Gozzo congenito disormonogenetico
Il gozzo congenito disormonogenetico è una sindrome rara caratterizzata da ipotiroidismo di entità variabile e da deficit dell’ormonogenesi tiroidea. Si tratta di un deficit genetico del metabolismo dello iodio, che include deficit della tireoglobulina, deficit recettoriale o post-recettoriale del TSH, e deficit del trasporto dello iodio e della sua organificazione.
Deficit del metabolismo dello iodio
Il deficit del metabolismo dello iodio comprende:
- Deficit del trasporto dello iodio: Può essere parziale o totale e viene trasmesso con modalità autosomica recessiva (AR). Questo deficit è causato dall’incapacità della cellula tiroidea di captare lo iodio a causa di un deficit del symporter del Na+/I- (NIS). Il trasporto dello ioduro interessa la cellula follicolare e tutti i tessuti che concentrano lo ioduro, come le ghiandole salivari e la mucosa gastrica. Mutazioni del gene NIS possono causare fenotipi diversi a parità di genotipo.

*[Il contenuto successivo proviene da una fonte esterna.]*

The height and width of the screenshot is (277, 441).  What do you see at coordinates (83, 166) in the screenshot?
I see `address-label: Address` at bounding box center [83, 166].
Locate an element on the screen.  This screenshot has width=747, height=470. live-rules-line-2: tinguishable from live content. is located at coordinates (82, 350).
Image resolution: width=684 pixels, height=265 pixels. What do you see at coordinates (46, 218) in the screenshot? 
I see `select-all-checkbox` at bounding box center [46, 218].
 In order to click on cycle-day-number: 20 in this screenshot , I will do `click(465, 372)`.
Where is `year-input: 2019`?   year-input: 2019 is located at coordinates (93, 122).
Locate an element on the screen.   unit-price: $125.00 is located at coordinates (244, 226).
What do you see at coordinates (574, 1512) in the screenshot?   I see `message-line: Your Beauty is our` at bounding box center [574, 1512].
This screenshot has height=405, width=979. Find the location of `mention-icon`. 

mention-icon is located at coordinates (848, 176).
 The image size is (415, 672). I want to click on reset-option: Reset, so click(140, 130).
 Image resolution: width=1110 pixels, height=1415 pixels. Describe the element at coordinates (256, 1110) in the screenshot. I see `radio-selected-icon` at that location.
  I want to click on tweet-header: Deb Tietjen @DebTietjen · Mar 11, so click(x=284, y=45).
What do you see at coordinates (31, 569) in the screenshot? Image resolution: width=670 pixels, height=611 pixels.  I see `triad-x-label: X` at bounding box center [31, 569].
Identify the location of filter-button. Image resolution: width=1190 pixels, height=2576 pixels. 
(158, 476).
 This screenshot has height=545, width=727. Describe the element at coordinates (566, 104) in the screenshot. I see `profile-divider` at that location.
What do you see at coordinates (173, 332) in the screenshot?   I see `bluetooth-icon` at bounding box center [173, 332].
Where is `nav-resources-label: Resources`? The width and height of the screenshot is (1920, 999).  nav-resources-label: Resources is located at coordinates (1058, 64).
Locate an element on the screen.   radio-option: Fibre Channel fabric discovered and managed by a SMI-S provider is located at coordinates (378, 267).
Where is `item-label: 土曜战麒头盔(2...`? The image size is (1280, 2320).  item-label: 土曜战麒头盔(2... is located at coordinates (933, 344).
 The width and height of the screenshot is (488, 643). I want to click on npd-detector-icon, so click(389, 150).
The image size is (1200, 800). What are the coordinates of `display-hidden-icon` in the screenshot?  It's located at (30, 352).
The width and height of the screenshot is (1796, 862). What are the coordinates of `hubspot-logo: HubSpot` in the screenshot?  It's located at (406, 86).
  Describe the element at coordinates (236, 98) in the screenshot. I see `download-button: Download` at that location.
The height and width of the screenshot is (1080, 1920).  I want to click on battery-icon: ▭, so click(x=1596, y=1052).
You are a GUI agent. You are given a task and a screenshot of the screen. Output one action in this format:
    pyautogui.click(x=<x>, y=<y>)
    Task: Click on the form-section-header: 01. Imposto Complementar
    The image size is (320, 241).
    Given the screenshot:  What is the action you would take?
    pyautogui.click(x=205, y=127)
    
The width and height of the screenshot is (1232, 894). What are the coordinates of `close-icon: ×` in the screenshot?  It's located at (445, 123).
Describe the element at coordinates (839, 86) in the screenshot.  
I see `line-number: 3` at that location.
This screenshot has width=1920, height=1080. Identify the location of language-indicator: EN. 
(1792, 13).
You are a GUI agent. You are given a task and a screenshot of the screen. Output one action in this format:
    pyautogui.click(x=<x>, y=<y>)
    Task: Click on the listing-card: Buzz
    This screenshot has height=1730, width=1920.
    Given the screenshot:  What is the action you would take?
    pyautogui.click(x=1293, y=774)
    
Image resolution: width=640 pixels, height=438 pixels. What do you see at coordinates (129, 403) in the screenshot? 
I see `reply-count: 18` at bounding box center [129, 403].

- Deficit di organificazione dello iodio: Questo rappresenta il 50% di tutte le cause di deficit. È causato dall’incapacità della cellula follicolare di ossidare e organificare lo iodio in seguito a una alterazione genetica strutturale della perossidasi TPO. Di conseguenza, lo ioduro trasportato nella cellula tiroidea non viene organificato e si accumula nella tiroide. Questo ioduro può essere rimosso tramite competizione diretta con il perclorato. Il deficit di organificazione può anche essere dovuto a mutazioni dei geni THOX1 e THOX2, che codificano per proteine deputate alla produzione di perossido di idrogeno (H2O2), indispensabile per il corretto funzionamento della TPO. Infatti, acqua ossigenata rappresenta un fattore limitante per la iodazione della Tg in condizioni di adeguato apporto iodico. In alcune famiglie, questo difetto si accompagna a sordità congenita sensoriale e prende il nome di sindrome di Pendred.
- Deficit della desiodasi: Consiste nell’incapacità di desiodare le iodotirosine. Questo porta all’eliminazione di grosse quantità di mono e diiodotirosina con le urine. Normalmente, nella tiroide la desiodasi agisce sulle iodotirosine MIT e DIT rilasciate durante l’idrolisi della Tg, liberando lo iodio che può essere riutilizzato per l’ormonogenesi. Il deficit della desiodazione si deve a una mutazione del gene DEHAL1, che codifica per una dealogenasi delle iodotirosine. Quest’enzima, individuato nella tiroide, reni, fegato e altri tessuti, ha un’attività di desiodazione così efficiente che la tiroide secerne normalmente quantità trascurabili di iodotirosine. Il difetto può essere totale o parziale.